**What you have to do**
Check every line below, and copy those that include "File".

Source records:
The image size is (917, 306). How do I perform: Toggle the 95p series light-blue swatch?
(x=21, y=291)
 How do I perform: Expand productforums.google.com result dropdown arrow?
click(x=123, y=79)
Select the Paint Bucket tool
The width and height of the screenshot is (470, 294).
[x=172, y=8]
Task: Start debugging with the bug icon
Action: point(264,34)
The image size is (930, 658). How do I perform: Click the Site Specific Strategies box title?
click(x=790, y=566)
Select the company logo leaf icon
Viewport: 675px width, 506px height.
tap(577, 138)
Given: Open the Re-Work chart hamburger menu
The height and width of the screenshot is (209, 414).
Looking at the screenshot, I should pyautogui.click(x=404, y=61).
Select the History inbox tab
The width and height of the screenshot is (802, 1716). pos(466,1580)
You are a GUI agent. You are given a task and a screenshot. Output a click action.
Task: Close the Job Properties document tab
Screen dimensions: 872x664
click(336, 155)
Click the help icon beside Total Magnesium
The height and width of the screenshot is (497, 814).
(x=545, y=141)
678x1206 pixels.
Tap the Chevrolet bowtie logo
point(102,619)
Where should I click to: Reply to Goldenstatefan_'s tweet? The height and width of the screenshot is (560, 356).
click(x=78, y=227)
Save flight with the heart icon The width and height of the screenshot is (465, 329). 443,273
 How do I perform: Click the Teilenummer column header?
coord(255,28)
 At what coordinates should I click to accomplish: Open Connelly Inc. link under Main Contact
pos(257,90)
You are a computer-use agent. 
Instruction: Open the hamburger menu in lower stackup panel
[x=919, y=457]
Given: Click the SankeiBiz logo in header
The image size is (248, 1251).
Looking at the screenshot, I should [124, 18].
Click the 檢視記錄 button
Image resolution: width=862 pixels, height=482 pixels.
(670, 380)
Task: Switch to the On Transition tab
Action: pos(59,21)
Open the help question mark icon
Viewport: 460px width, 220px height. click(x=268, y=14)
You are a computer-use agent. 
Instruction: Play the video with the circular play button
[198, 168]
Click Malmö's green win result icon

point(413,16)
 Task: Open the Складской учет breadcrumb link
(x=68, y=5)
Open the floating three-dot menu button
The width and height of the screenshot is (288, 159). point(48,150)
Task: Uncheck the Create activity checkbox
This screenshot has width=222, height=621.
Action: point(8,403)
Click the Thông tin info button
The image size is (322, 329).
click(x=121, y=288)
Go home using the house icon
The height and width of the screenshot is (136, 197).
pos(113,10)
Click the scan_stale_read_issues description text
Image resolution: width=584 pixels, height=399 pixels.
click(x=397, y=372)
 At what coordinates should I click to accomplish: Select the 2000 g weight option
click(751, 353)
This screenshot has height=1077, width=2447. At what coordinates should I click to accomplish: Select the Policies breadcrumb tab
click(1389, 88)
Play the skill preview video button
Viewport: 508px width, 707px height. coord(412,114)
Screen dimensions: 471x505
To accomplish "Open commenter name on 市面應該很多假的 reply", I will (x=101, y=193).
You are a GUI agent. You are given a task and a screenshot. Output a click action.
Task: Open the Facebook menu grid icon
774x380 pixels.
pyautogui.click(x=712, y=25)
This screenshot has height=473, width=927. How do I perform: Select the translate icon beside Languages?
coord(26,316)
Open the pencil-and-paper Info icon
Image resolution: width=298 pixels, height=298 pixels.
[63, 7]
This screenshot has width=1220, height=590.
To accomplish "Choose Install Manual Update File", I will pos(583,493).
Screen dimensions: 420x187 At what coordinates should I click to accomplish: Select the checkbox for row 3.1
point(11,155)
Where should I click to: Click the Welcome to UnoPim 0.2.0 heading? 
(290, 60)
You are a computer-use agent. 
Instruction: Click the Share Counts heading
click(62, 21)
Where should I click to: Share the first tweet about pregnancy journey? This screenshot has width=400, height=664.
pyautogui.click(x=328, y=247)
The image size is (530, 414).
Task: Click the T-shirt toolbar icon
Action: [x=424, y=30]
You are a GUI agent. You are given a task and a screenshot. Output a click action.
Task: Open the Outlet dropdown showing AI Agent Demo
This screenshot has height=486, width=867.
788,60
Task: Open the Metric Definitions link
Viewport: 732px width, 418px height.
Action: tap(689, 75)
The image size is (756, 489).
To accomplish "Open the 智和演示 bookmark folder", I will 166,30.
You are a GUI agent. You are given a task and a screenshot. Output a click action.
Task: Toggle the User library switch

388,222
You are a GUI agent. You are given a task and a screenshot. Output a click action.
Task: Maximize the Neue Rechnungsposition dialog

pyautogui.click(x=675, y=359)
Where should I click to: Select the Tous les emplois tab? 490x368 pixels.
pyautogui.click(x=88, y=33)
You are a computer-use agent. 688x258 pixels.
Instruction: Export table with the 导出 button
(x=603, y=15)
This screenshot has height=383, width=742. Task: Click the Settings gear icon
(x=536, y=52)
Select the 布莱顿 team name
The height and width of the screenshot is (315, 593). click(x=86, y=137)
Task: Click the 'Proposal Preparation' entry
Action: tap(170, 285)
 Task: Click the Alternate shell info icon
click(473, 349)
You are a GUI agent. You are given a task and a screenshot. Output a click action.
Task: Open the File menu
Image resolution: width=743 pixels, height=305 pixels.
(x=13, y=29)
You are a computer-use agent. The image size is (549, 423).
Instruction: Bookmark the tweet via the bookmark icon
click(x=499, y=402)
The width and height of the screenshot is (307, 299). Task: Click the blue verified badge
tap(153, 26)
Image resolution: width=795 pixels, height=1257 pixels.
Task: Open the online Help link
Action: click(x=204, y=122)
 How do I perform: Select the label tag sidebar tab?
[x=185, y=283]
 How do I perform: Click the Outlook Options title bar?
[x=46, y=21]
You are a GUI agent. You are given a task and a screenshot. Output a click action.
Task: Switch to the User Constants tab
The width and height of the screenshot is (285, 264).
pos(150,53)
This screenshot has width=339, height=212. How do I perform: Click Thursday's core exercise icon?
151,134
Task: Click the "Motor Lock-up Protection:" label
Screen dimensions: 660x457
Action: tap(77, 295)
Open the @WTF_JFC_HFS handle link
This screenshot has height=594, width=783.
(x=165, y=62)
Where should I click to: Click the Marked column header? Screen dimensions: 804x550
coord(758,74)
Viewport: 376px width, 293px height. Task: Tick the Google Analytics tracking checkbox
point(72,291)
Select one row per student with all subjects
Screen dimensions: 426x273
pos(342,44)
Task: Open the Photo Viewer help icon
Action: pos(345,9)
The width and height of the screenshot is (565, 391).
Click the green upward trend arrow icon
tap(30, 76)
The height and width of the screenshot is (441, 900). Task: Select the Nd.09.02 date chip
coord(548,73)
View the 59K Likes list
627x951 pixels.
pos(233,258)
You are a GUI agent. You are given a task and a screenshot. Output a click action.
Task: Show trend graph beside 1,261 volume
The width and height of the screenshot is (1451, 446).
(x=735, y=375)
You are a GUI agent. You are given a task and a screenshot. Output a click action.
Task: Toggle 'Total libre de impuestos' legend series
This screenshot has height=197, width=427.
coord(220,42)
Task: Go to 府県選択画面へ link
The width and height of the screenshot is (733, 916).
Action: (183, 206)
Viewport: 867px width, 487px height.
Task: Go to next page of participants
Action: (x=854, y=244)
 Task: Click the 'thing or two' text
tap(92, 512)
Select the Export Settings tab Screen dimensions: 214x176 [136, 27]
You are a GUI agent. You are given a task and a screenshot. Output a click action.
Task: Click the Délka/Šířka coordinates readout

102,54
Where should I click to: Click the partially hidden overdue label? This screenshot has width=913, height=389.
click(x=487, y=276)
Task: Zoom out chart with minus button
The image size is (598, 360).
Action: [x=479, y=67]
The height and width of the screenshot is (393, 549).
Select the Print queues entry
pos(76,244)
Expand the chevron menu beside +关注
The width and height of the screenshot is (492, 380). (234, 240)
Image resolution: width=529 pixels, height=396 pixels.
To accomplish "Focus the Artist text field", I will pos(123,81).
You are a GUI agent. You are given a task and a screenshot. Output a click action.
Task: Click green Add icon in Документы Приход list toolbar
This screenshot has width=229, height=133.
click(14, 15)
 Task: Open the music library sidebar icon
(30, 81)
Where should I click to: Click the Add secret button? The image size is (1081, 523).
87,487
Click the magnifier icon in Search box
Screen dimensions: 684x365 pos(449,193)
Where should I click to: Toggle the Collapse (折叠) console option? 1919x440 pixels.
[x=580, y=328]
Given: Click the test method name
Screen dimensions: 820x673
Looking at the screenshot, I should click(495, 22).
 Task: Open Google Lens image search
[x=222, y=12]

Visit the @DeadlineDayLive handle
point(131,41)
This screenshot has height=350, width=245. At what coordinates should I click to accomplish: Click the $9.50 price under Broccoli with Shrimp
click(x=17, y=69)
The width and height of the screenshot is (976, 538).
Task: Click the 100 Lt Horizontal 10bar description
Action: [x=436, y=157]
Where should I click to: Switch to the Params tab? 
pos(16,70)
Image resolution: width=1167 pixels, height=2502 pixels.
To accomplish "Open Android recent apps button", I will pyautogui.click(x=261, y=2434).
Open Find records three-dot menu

**Result of the exercise**
To accomplish "Choose Install Manual Update File", I will pos(583,493).
Task: Open the File menu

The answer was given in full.